Tutti conosciamo la famosa storia del vampiro: il Dracula di Murmau si chiama Nosferatu e viene sconfitto solo quando una donna, lasciandosi contaminare, muore per salvare l’intera città.
Tornando ai nostri critici, per alcuni il film rappresenterebbe l’antisemitismo: il vampiro viene paragonato alla minaccia ebrea e la sua morte vista come una vittoria da parte della Germania.
La terza volta è stata la più bella, a mio parere. In una lezione conclusasi con un applauso sincero siamo finiti tutti in un futuro molto vicino creato da Fritz Lang con Metropolis. Il film è stato girato nel 1926 ed è ambientato in un futuro distopico esattamente cento anni dopo: oggi, nel 2020, a quella data mancano pochissimi anni e, vederlo con gli occhi del passato, fa quasi paura.

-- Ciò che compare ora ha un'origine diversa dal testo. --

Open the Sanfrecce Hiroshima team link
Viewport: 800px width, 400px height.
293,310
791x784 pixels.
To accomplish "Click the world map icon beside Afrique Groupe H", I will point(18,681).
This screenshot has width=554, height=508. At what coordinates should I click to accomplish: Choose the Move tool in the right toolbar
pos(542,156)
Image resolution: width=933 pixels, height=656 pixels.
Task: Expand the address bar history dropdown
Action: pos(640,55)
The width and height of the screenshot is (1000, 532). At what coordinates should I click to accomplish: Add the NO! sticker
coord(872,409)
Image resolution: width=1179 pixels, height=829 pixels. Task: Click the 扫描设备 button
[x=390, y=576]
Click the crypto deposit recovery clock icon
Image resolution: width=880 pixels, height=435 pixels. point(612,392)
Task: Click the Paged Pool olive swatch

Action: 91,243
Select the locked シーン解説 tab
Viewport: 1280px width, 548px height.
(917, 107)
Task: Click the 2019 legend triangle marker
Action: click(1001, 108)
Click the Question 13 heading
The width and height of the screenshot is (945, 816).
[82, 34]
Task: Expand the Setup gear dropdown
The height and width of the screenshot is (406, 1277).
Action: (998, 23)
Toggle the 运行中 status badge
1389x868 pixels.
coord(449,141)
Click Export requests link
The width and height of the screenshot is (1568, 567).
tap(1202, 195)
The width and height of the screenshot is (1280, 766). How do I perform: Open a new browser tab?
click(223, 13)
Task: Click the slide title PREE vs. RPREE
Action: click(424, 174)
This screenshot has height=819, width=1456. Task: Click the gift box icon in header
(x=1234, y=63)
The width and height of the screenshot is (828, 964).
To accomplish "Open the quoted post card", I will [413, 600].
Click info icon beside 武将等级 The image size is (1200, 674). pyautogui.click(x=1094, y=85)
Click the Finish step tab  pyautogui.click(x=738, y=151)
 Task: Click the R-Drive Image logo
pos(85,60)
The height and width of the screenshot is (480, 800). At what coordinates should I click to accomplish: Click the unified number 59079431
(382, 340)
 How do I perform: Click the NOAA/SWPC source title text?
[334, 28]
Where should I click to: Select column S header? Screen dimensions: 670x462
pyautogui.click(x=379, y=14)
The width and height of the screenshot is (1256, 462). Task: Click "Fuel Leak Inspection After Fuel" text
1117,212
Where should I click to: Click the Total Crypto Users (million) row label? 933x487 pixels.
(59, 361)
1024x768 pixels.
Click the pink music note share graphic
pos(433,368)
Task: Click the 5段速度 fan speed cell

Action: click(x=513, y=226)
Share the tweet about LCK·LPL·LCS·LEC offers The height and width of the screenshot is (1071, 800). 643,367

Il film è incentrato sulla tematica della mediazione tra mani e testa. Metropolis è una città comandata dai più forti e costruita dai più deboli ma, come in ogni film che si rispetti, l’amore è capace di mettere in pari le cose. Freder, il protagonista, è il figlio del capo della città e si innamora di Maria, figlia di un lavoratore. Sarà proprio lui a fare da mediatore tra le mani che costruiscono (i lavoratori) e le menti che progettano (coloro che abitano la città), in una scena finale che lascia spazio anche alle lacrime, dove sarà proprio la donna a spingere Freder ad essere il cuore di quel rapporto.
“Tra le menti che progettano
e le mani che costruiscono
deve esserci un mediatore,
e questo è il cuore”
I film sono tutti e tre muti, corredati da brevi parti scritte, ma le emozioni traspirano fortemente. Come scrisse Massimo Gramellini ne L’ultima riga delle favole, se si guarda un film muto e si osservano le azioni, qualcosa potrebbe anche essere il contrario di come sembra: i gesti bastano, gli sguardi sono sufficienti, poche parole di sottotitolo sono quel poco che serve veramente per capire ciò che, alcuni registi, hanno voluto lasciare di loro quasi cento anni fa. Il cinema è qualcosa di aspro, qualcosa che lascia con il groppo alla gola. Alcuni film riescono a farci piangere e delle volte ci restano impiantati nella testa per giorni, i personaggi diventano spesso nostri amici, persone che vorremmo diventare.
Il cinema è nato nel 1895 ed oggi, a centoventicinque anni di distanza, riesce ancora a dirci: “Non mi spegnerete facilmente”. Il cinema non ha un pulsante, il cinema non è come la tv: non si cambia canale, non c’è pubblicità, è un’ora e mezza di passione. Come la letteratura, come il disegno e come la scultura, il cinema è arte.